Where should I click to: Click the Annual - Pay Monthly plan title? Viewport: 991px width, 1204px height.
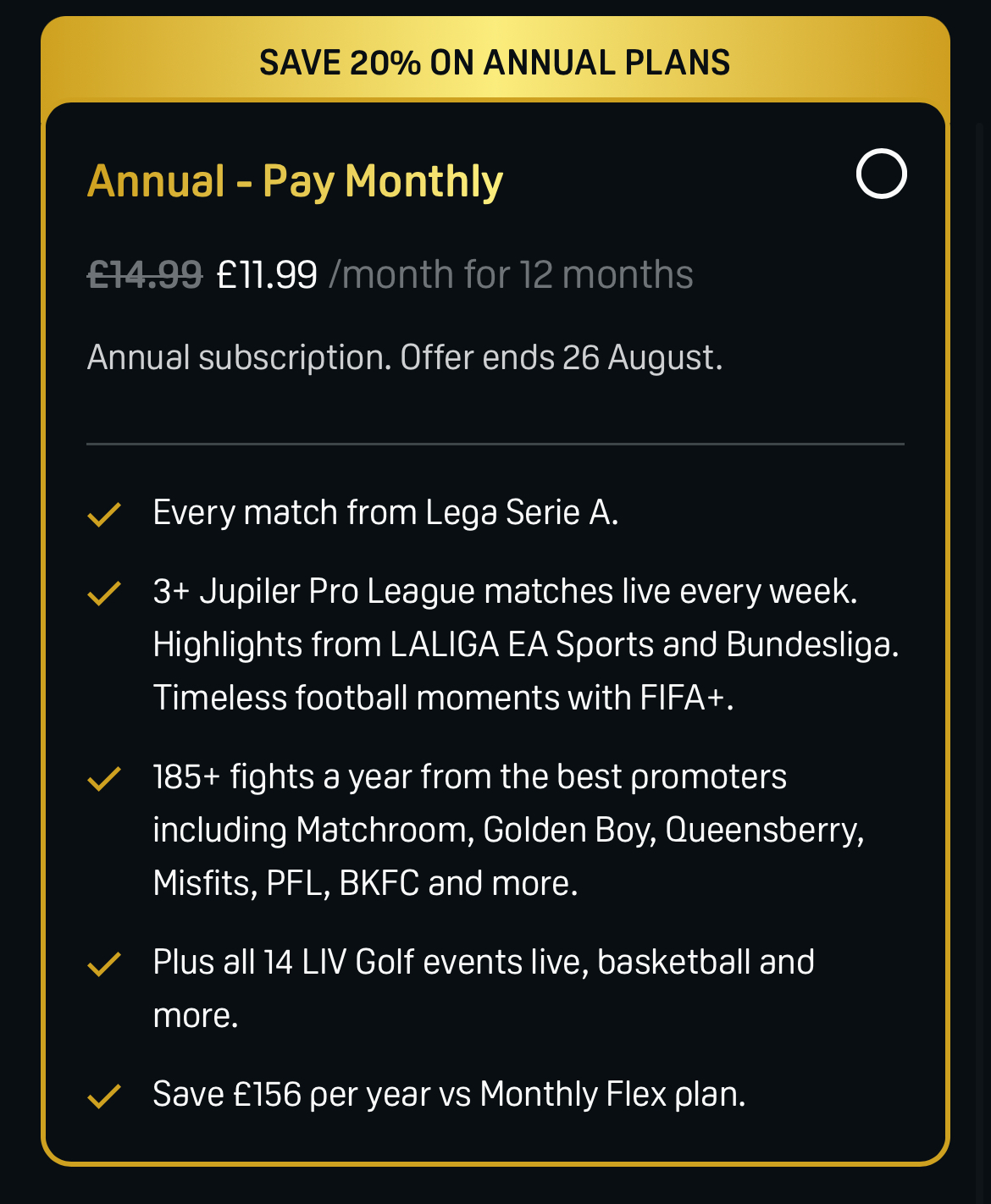tap(296, 181)
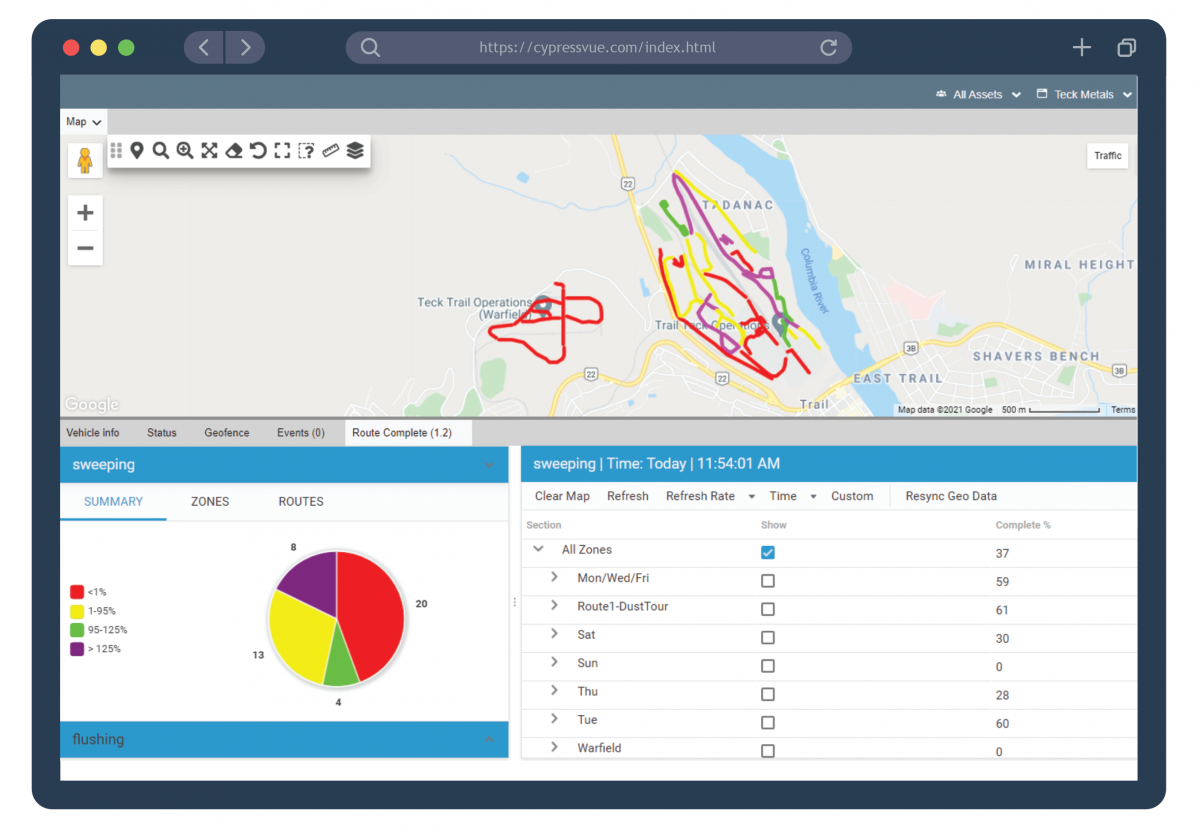Collapse the sweeping panel chevron
This screenshot has height=832, width=1200.
[489, 464]
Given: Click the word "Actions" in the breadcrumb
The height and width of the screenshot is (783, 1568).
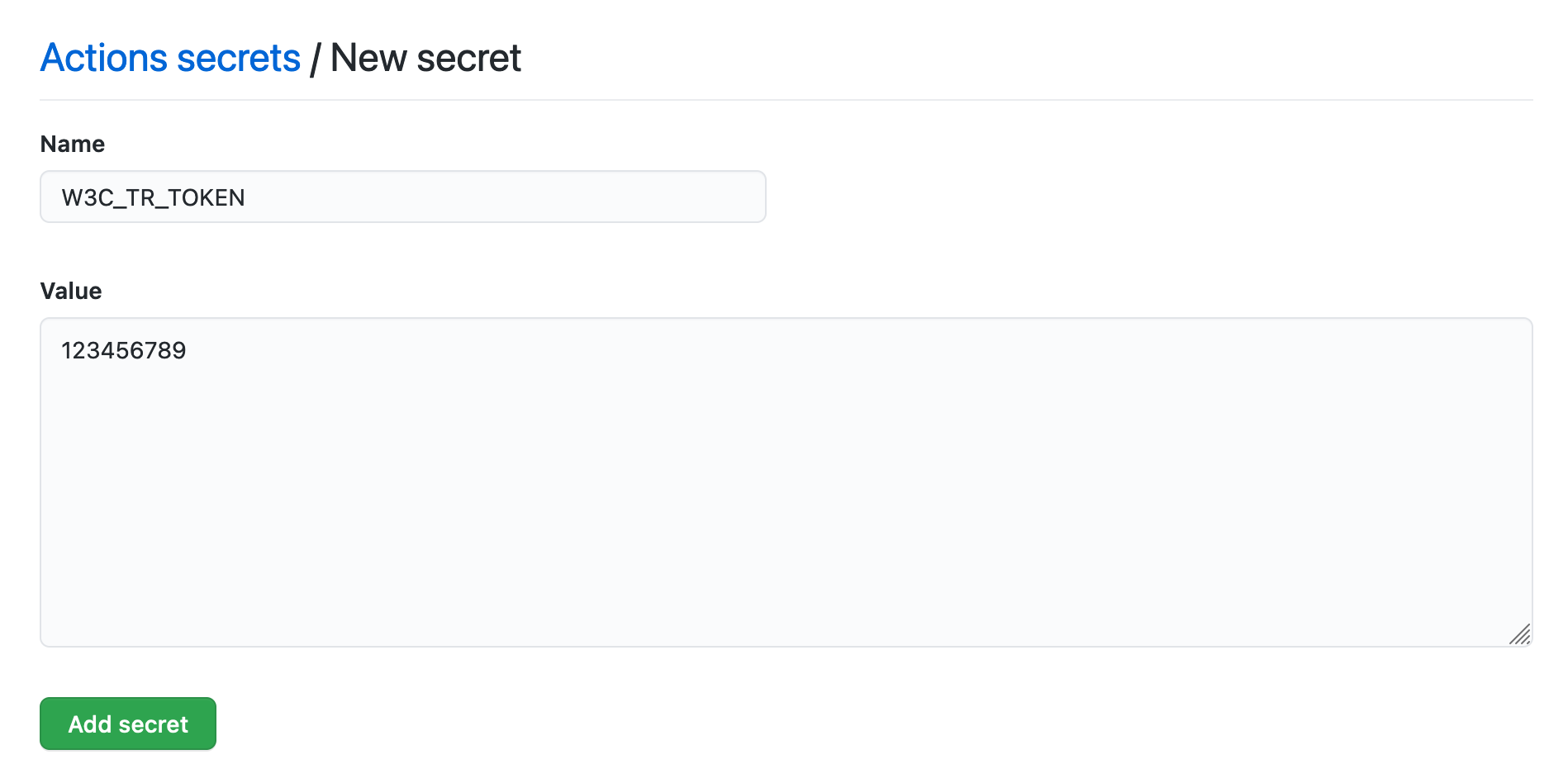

● ● ● ● ●

== What is expected ==
The listing is to be reproduced in full and exactly, except that its pictures are to be dropped.

== Exercise solution ==
Where should I click to: Click the Annual - Pay Monthly plan title? Viewport: 991px width, 1204px height.
tap(296, 181)
Collapse the sweeping panel chevron
This screenshot has height=832, width=1200.
[489, 464]
Given: Click the word "Actions" in the breadcrumb
The height and width of the screenshot is (783, 1568).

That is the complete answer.